Page text:
-- Start --

There are many big challenges with a newborn baby: figuring out the soothing thing, unbreakable swaddling, learning how to feed a baby, wrestling them to sleep, etc. Usually by the 3 month mark, those hurdles have all been conquered. You are now a confident parent rocking the baby play groups, champion of navigating the grocery store with a baby, and chilling with other parents at Starbucks.

Champion parents will also have already read Sleeping Through the Night Part I. It’s long and not particularly funny but it will explain the single most important thing you need to know to stay the course towards sleeping all night long. Go read it and then come back when you’re done (I’ll wait).

Now you know why it is so critical that you teach your baby to fall asleep without you (nursing, rocking, cuddling, etc.).

Note: A small percentage of babies will continue to sleep well even if they are being nursed, rocked, etc. until they are fully asleep. If you are the parent of an older baby who is sleeping like a champ (then you probably aren’t looking for answers for sleep problems on the internet but….) then you may have one of these rare babies who CAN be nursed, rocked, etc. until they are completely asleep without any problems.

-- End --

What to work on:
A - In the passage on baby sleep, by what point have the early newborn hurdles usually been conquered?
B - Pick up the passage on baby sleep after its final sentence and keep writing in the same voice.

Information given:

-- Start --

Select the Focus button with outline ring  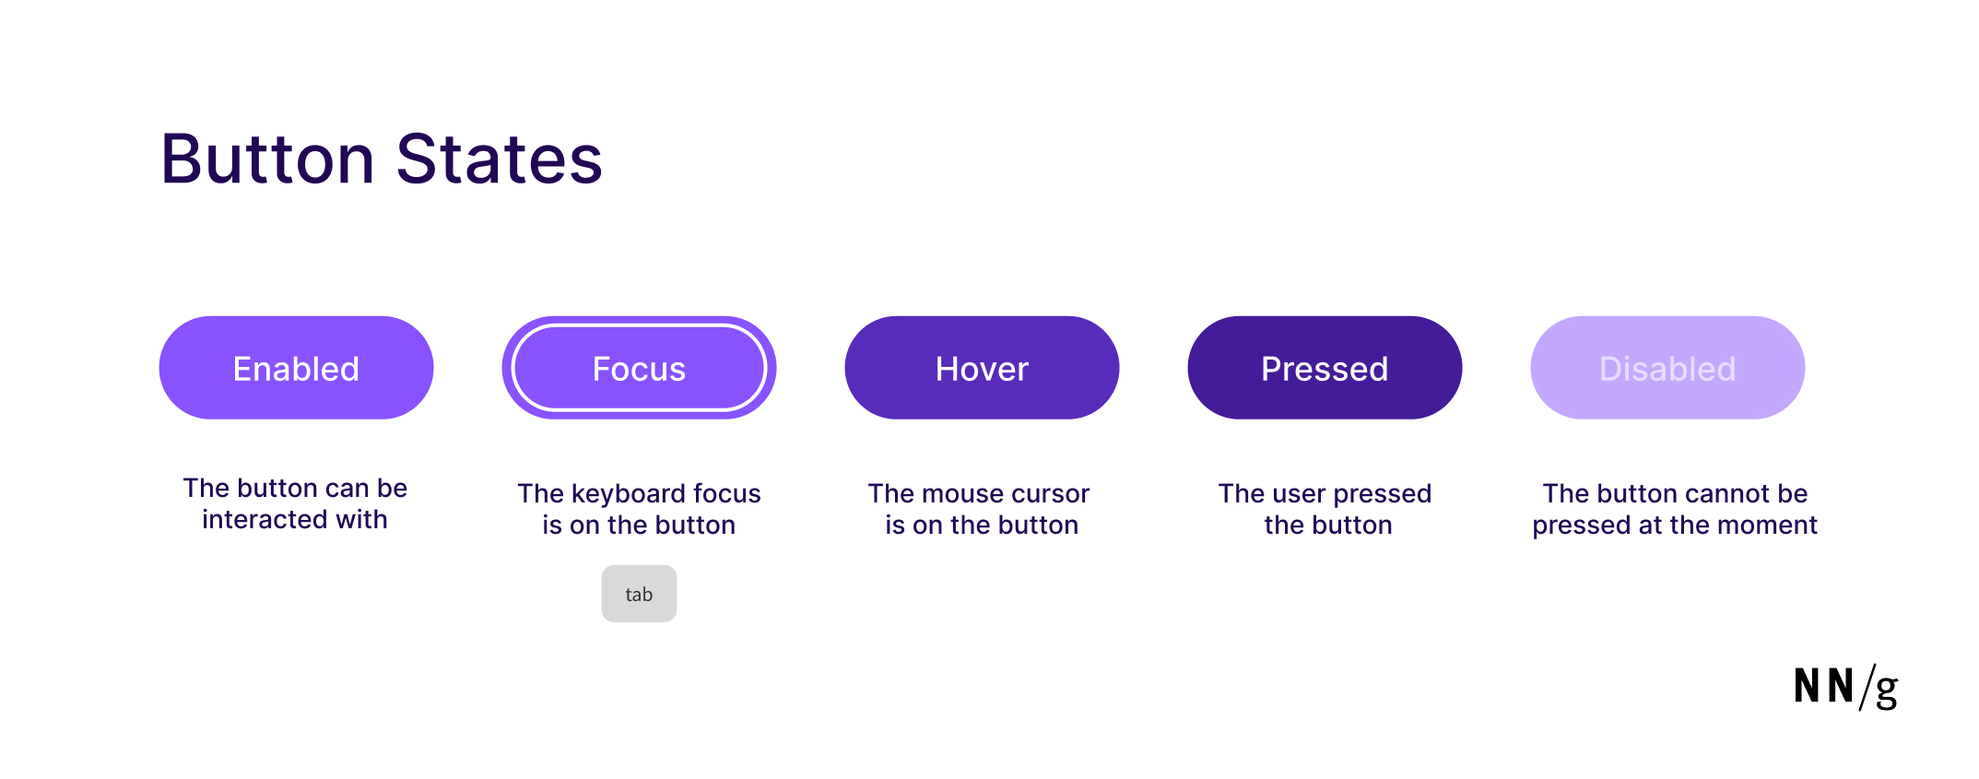pos(639,368)
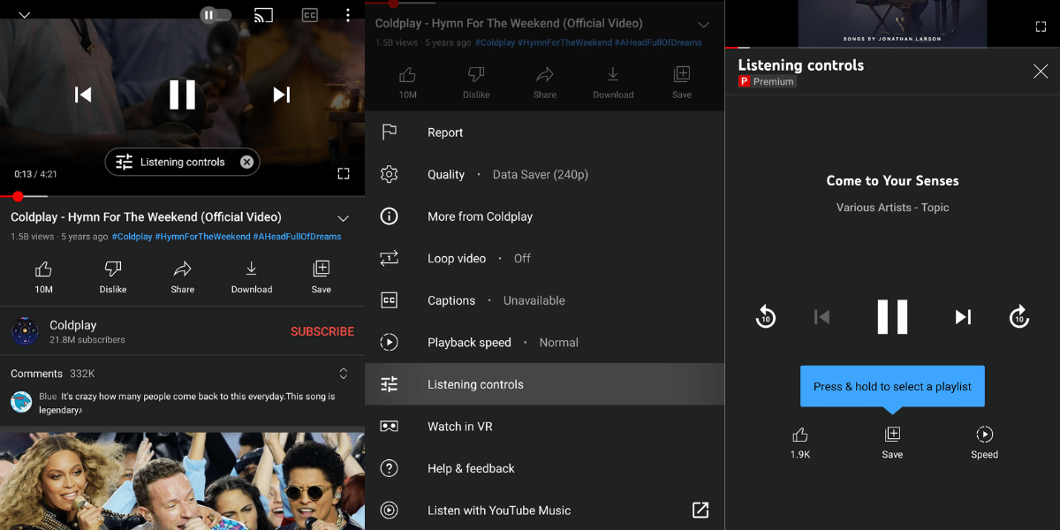Collapse the options panel with top chevron
The width and height of the screenshot is (1060, 530).
[x=703, y=23]
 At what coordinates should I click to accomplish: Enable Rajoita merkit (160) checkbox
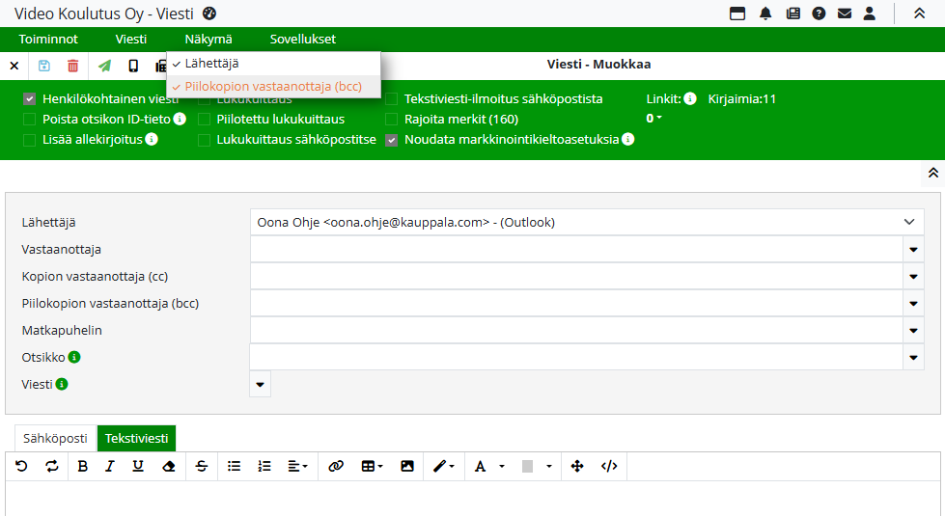(392, 120)
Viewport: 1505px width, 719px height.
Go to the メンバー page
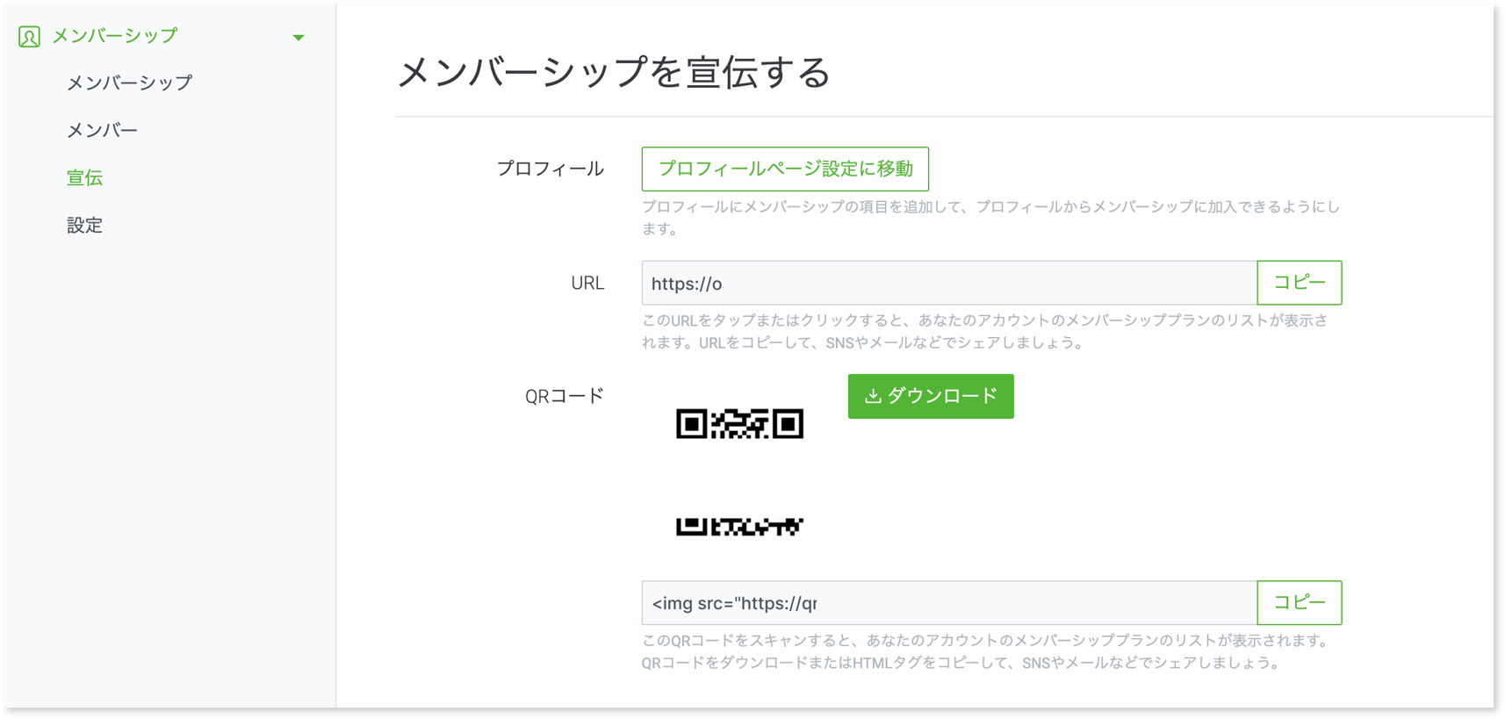[x=102, y=130]
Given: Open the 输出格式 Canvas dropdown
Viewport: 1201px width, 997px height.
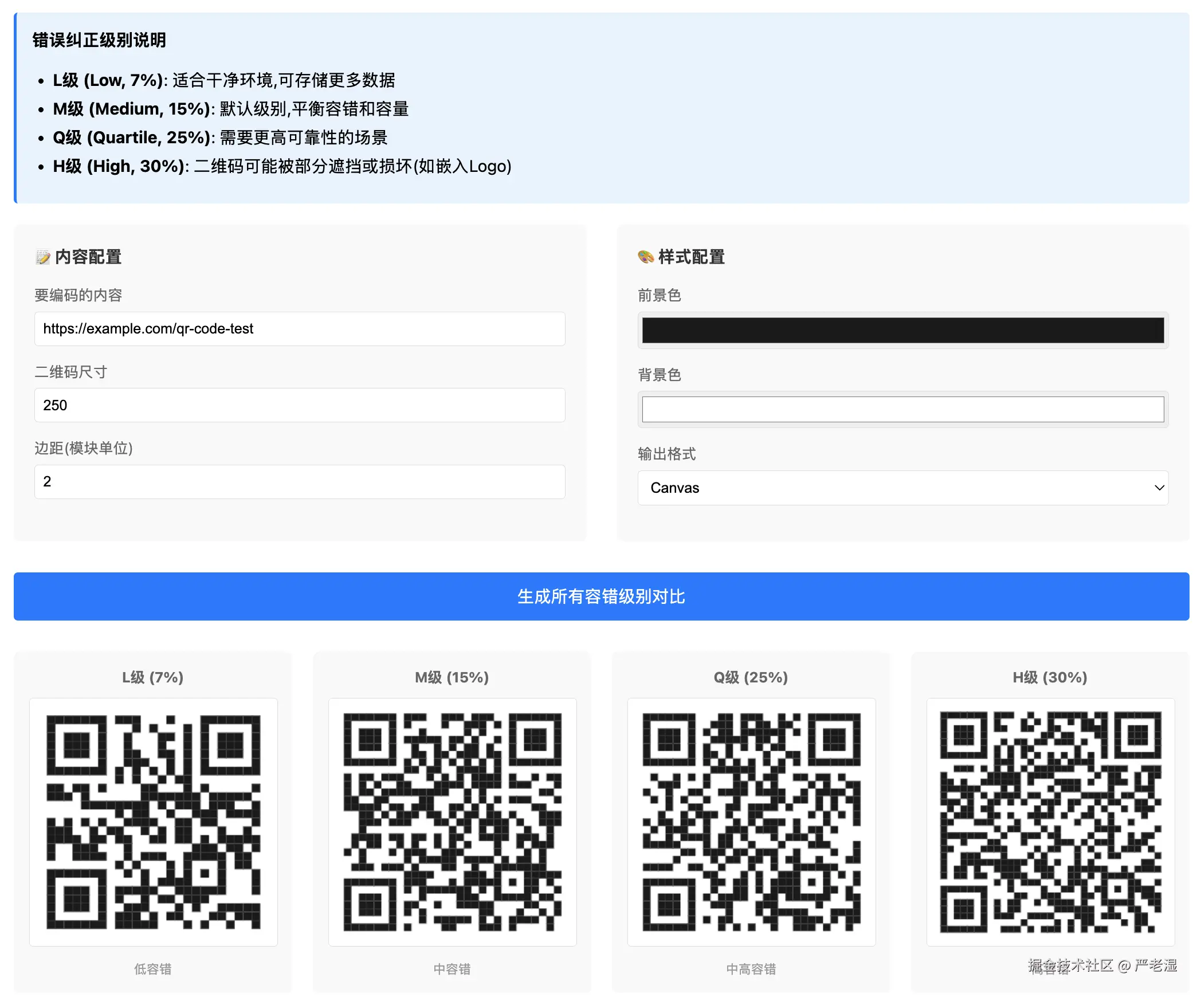Looking at the screenshot, I should [x=902, y=488].
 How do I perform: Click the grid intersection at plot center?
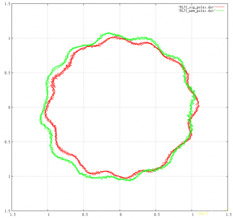(120, 107)
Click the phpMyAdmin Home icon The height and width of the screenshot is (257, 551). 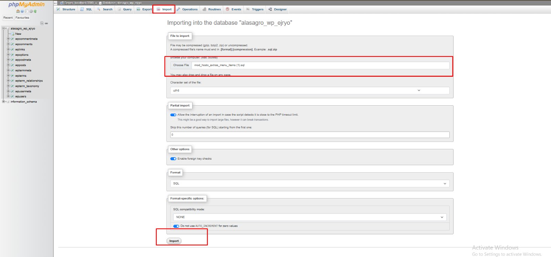18,11
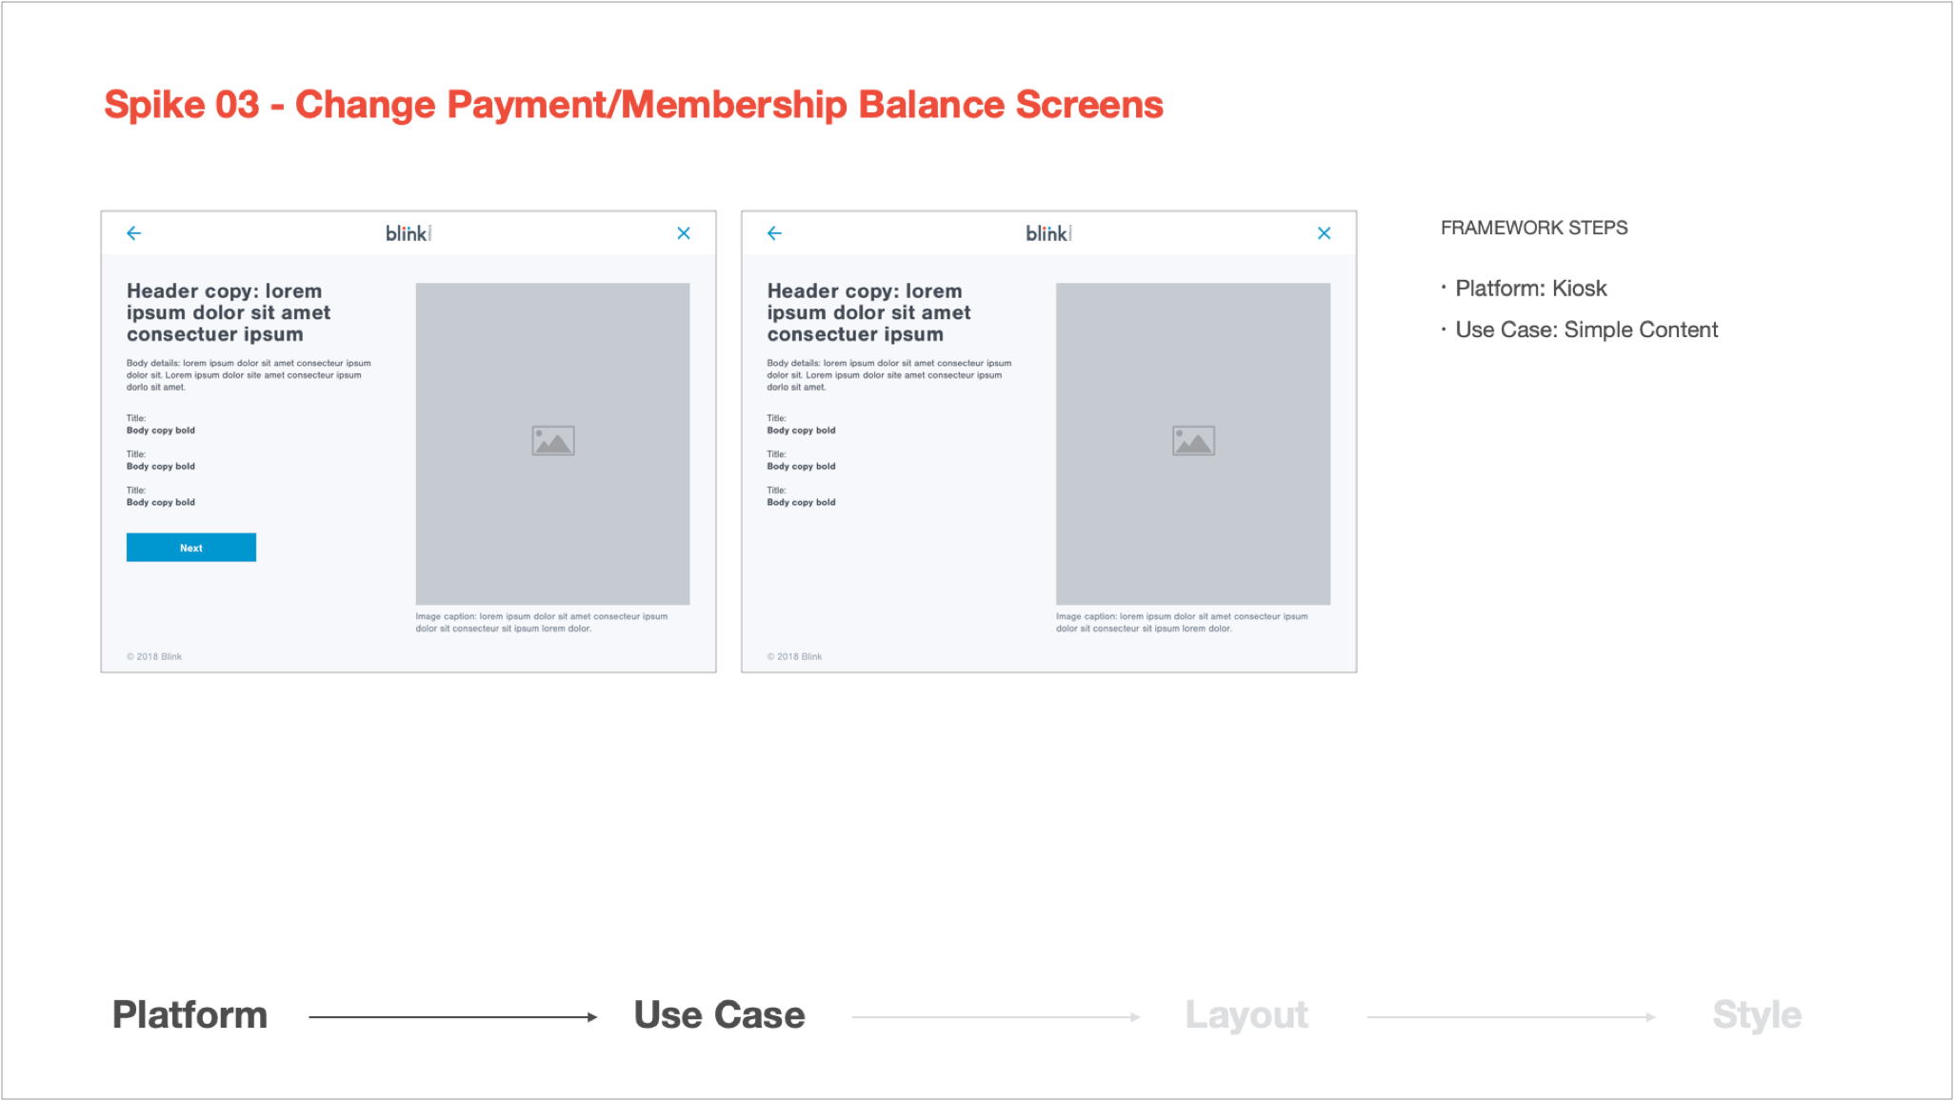Click image placeholder icon in right mockup

click(1193, 441)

-- End --

Task-by-task results:
A - Usually by the 3 month mark.

B -
YET. Very few kids will sleep this way successfully forever.

Putting Your Baby Down Awake

By the time your baby is ~6 months old (give or take 2 months) you need to have figured out how to put your baby down awake and have them fall asleep without your assistance.

If you have already mastered the ability to put your baby down to sleep awake, good for you! Now stop gloating and please go away, the rest of us are still struggling with this.

Every parent has read about “drowsy but awake”. This is not the goal. “Drowsy but awake”…

it's a trap image from star wars

The goal is independent sleep and that means your child falls asleep without your direct intervention. Falling asleep is a process – we’re not “awake” then “asleep”. There is a journey of falling asleep and your kiddo needs to take this journey independently. I get it – this is different from how you’ve been doing things and it’s hard to look at their baby and conceptualize that they are, indeed, capable of doing anything on their own much less sleep. But they are!

How to Put Baby Down Awake

There are many approaches to foster independent sleep. I detail 7 methods along with how to identify which will work best for your child based on age and temperament in the book. If you’re serious about helping your child learn to fall asleep without you this resource is a must. But here is a brief summary of some approaches.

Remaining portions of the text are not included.